Back to School
This month I mark my first anniversary as Chief Executive at Samaritans and also as a resident of the Hunter region. Over this twelve month period, I’ve been in the fortunate position to observe and be involved with this community who is exceedingly generous, welcoming and kind. I’ve personally witnessed the way in which Hunter locals come together to support all who need it- particularly those who have experienced trauma, isolation or loneliness for a variety of reasons.
As we look to the first week back at school for many local students, I reflect on a cause that I am passionate about and that I see as being a key priority for the Hunter region over the next twelve months: youth mental health.

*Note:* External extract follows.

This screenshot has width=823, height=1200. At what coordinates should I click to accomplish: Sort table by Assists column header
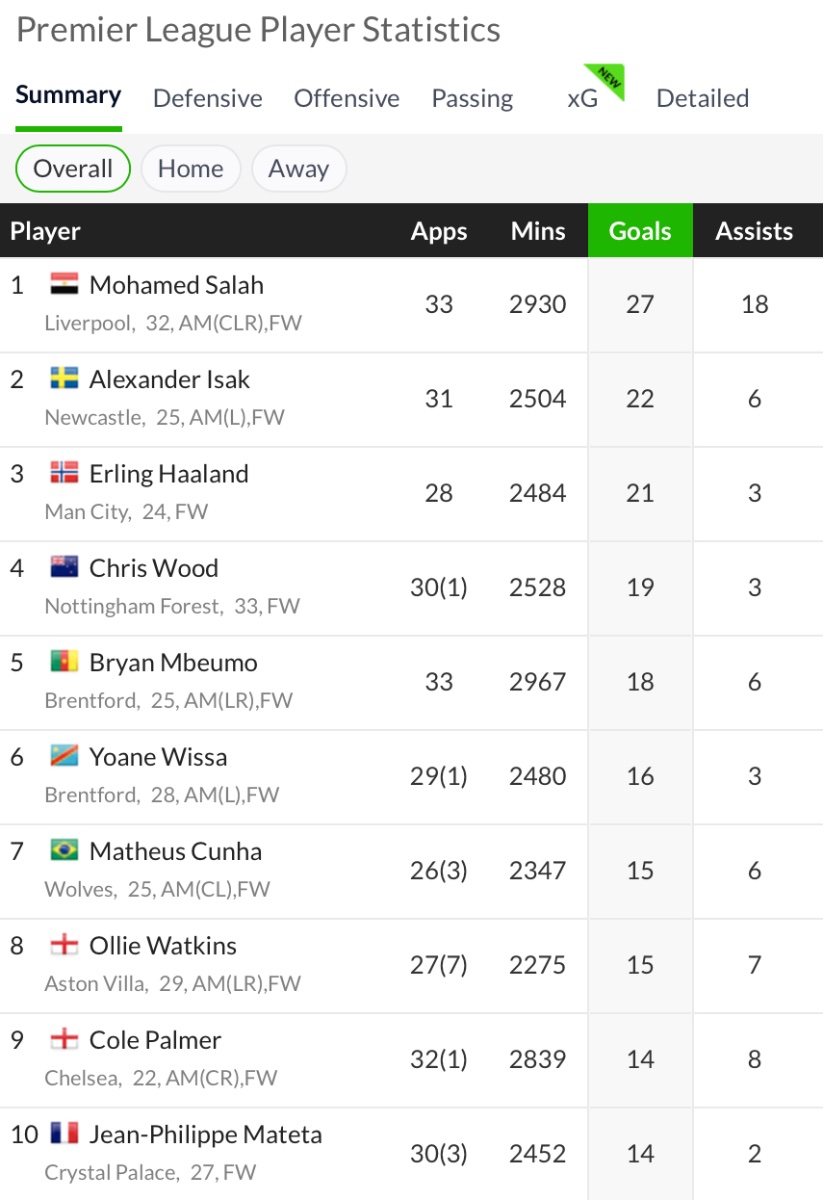click(x=754, y=231)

Samaritans supports thousands of young people each year across a number of services and I have noticed first-hand the energy and enthusiasm that young people have to contribute to our community. I am a huge advocate for realising and encouraging this potential and providing relevant and exciting opportunities for them to engage more fully in society, where it can be often difficult to ‘get a break’. It is important that we as a community band together to support their development in a way that is progressive, helpful and nurturing.

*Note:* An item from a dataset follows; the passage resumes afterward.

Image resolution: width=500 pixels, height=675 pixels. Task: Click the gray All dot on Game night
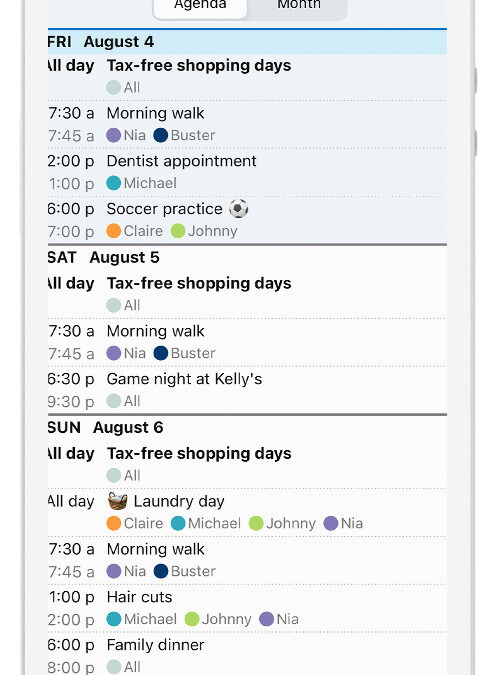point(114,401)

It is critical to continue to provide opportunities for young people to deal with the many and varied challenges, demands and pressures that they face in a way that works toward reducing the stigmas associated with mental health.

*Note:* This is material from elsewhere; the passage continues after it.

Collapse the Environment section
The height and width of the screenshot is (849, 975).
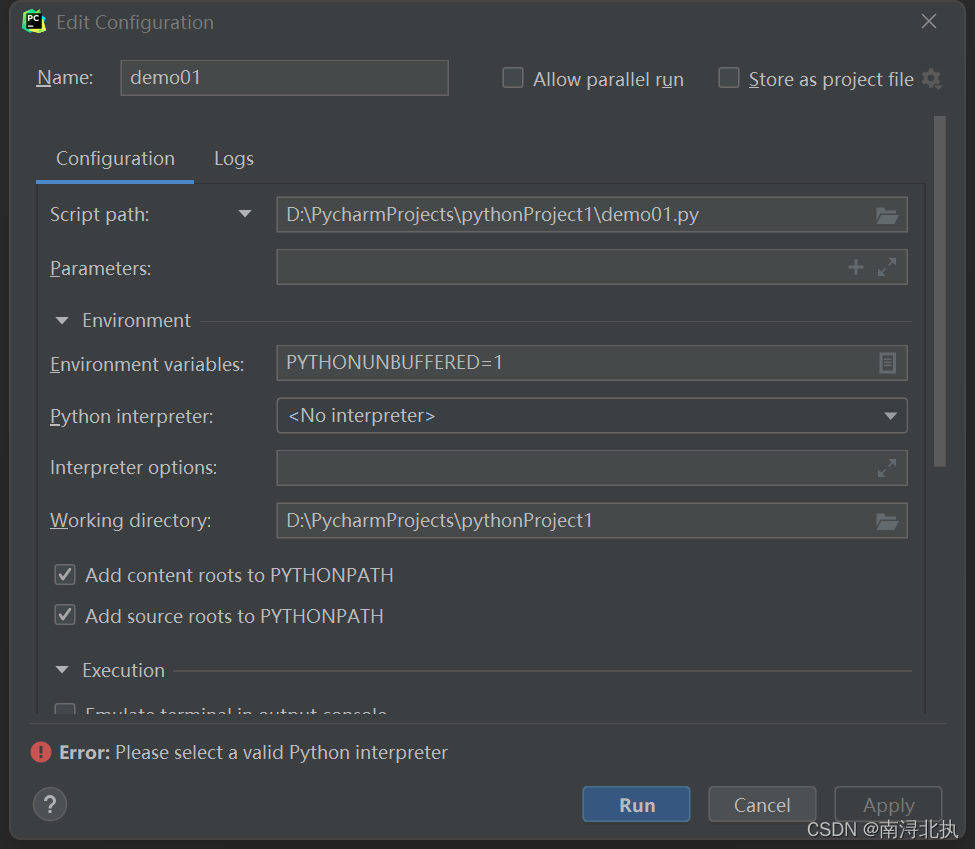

Samaritans has the privilege of running the Hunter headspace service in Maitland; a commendable model that offers youth-friendly venues and supports to meet the ever-changing and growing needs of our young people between the ages of 12 and 25 years. In the last financial year, occasions of service grew by 19% on the previous year.
Through a comprehensive consultation program with a committed youth reference group, headspace continues to exceed national averages in terms of service delivery outcomes. Suicidal ideation and self-harm is significantly reduced through attendance at headspace, with the support of specialist allied health professionals.
According to a mental health report released by the University of NSW at the end of 2016, substantially more young people using headspace services nationally get significantly better (22.7%) than those who get worse (9.4%) when measured against national benchmarks of psychological distress compared to the broader youth population
At Hunter headspace the representation of young people visiting headspace who identify as Aboriginal or Torres Strait Islander (17.5%), LGBTQIA+ (15%) and CALD is double that of their representation in the general population, which demonstrates our commitment to respectful and welcoming service delivery for all.
The government has made a commitment to the growth of headspace services across the country which I believe is a welcome investment. Understanding and investing in the mental health of young people results in benefits for all- a more productive, collaborative and supportive community.
I look forward to continuing to grow my involvement and immersion in the Hunter and hope that in another 12 months as I reflect on the year that was, I can report on continuing positive outcomes for our local young people.
I wish all who are returning to school and studies this week a smooth and happy transition and encourage those who might need a little extra support to reach out. There are many local organisations, including Samaritans, that want to help in whatever way they can.
If you are in need of immediate support, please call Lifeline on 13 11 14 or Kids Helpline on 1800 55 1800.